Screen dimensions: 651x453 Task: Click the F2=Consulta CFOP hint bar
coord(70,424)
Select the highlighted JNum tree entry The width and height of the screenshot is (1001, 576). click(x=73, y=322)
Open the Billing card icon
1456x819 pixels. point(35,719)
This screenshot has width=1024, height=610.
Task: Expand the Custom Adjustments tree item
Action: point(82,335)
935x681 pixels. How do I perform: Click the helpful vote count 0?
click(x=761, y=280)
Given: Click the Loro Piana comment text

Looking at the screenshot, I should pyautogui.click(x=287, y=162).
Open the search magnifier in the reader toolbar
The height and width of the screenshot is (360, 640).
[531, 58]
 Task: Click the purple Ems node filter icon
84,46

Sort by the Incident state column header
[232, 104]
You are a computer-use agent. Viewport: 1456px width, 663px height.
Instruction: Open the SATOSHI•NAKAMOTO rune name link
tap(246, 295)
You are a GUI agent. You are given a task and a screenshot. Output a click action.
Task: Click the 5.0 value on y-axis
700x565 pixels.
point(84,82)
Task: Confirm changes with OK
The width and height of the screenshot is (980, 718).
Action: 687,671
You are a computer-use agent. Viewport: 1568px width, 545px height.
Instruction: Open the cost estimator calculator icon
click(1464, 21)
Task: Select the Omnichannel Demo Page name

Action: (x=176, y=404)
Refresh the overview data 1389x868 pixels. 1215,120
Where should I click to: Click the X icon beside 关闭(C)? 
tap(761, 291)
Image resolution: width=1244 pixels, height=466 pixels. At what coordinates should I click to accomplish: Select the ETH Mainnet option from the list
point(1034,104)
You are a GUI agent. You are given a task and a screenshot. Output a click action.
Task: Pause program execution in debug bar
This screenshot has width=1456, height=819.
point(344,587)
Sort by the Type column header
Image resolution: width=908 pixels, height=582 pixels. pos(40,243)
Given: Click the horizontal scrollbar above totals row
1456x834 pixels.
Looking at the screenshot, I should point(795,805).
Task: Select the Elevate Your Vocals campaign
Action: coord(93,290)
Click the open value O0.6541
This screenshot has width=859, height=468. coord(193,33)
● ● ● ●
**YOUR OBJECTIVE**
Copy the items word for word, starting with the line containing "Task: Select the Omnichannel Demo Page name" and going on through the end of the items.

**EXERCISE OUTPUT**
Task: Select the Omnichannel Demo Page name

Action: (x=176, y=404)
Refresh the overview data 1389x868 pixels. 1215,120
Where should I click to: Click the X icon beside 关闭(C)? 
tap(761, 291)
Image resolution: width=1244 pixels, height=466 pixels. At what coordinates should I click to accomplish: Select the ETH Mainnet option from the list
point(1034,104)
You are a GUI agent. You are given a task and a screenshot. Output a click action.
Task: Pause program execution in debug bar
This screenshot has width=1456, height=819.
point(344,587)
Sort by the Type column header
Image resolution: width=908 pixels, height=582 pixels. pos(40,243)
Given: Click the horizontal scrollbar above totals row
1456x834 pixels.
Looking at the screenshot, I should point(795,805).
Task: Select the Elevate Your Vocals campaign
Action: coord(93,290)
Click the open value O0.6541
This screenshot has width=859, height=468. coord(193,33)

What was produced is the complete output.